▶ _Provided passage_:

^^^^

Mind-body therapies are based on the premise that there is a dynamic relationship between the mind and the body, and that tapping into that relationship can promote self-healing. Hypnotherapy, a type of mind-body therapy, is being studied for its use in managing the chronic pain associated with cancer.
What is Hypnotherapy?
Hypnotherapy, or what is more commonly referred to as hypnosis, makes use of certain exercises to put the individual into a state of deep relaxation and a different level of consciousness. This kind of heightened state is sometimes called a trance. The individual becomes completely focused and is responsive to suggestions made by the therapist.
There is some misconception about a person in this focused state having lost their free will. In actuality, the person is still very much in control as the therapist functions as their guide. They are not aware of what is going on around them because all of their thoughts have been redirected on specific ideas or tasks.
How Does Hypnotherapy Work?
The relaxation brought on by the hypnotic state lowers blood pressure and heart rate, and changes some brain wave activity. The goal is to put the individual at ease physically while creating a heightened consciousness that will allow the individual to center their mental activity on the problem.
A hypnotherapy session is broken down into several components:
- The problem is restated
- The patient becomes relaxed, and then deeply focused on the ideas or images presented by the therapist
- The patient starts to remove other thoughts from their minds, what is called dissociating
- The patient begins to follow the therapist’s suggestions
- The therapist returns the patient to their usual conscious state
- The therapist and the patient discuss the experience
A hypnotherapy session typically lasts about an hour, and results are achieved within 4 – 10 sessions.

^^^^

▶ _Dataset excerpts_:
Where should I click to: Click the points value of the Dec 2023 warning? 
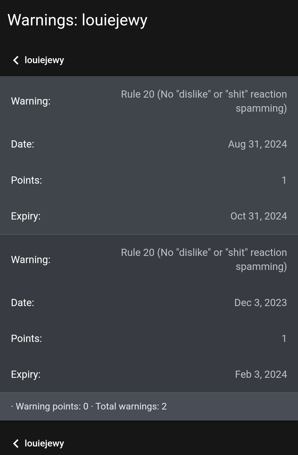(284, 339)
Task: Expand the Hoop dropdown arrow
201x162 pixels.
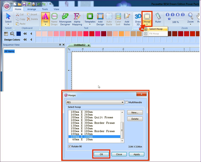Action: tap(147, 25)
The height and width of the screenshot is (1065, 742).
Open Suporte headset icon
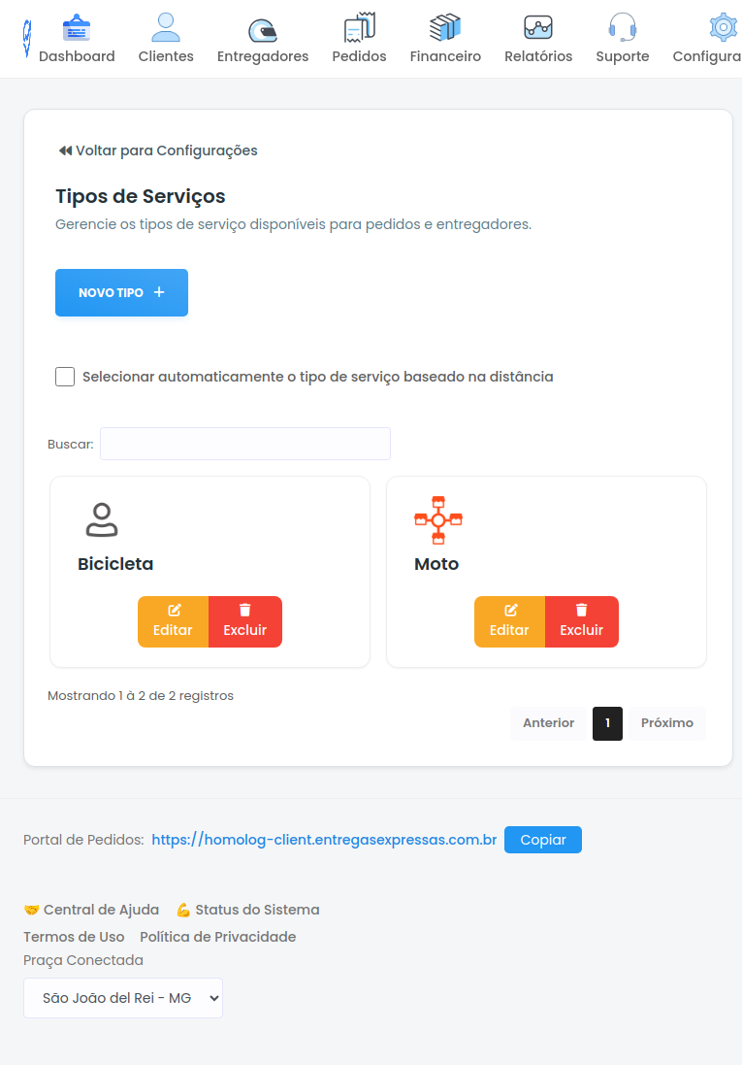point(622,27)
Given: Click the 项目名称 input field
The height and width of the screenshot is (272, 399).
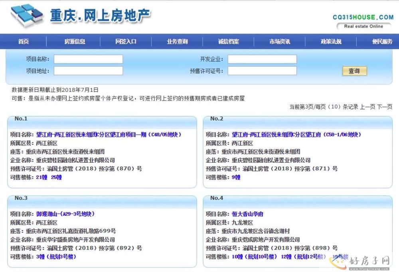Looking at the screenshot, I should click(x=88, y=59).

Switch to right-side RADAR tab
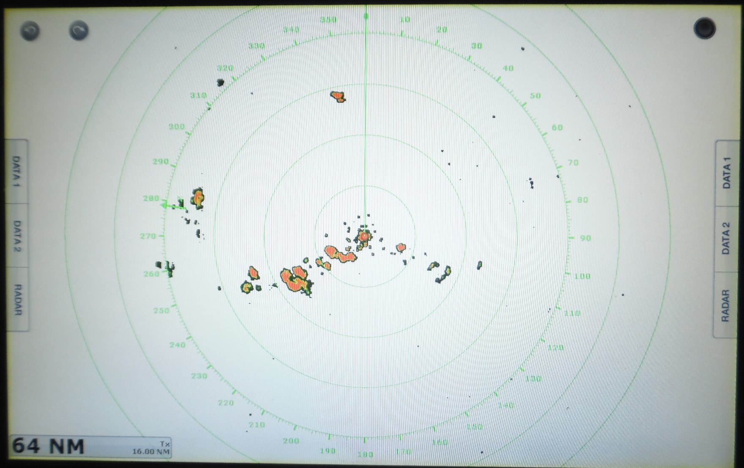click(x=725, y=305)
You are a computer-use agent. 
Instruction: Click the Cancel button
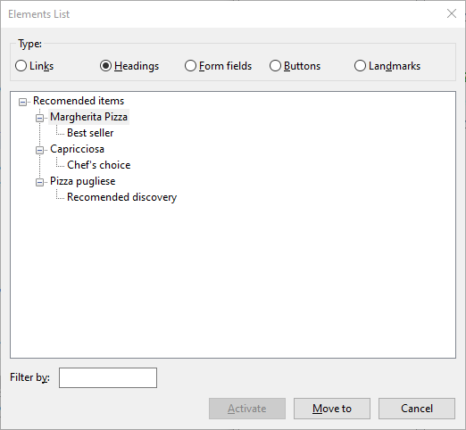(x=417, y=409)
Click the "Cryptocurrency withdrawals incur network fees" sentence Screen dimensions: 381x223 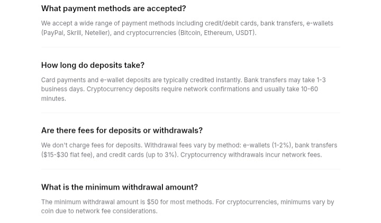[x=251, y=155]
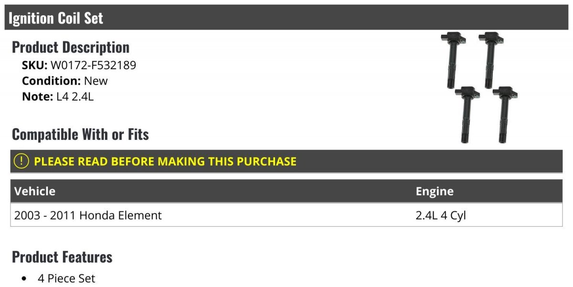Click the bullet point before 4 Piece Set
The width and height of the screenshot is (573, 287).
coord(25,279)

^^^^

▶ _Try it_:
Answer these questions from the hypnotherapy text:
1. What is it called when the patient starts to remove other thoughts from their mind?
2. What effects does the relaxation of the hypnotic state have on the body and brain?
3. How long does a typical hypnotherapy session last?

▶ _Response area_:
1. Dissociating.
2. It lowers blood pressure and heart rate and changes some brain wave activity.
3. About an hour.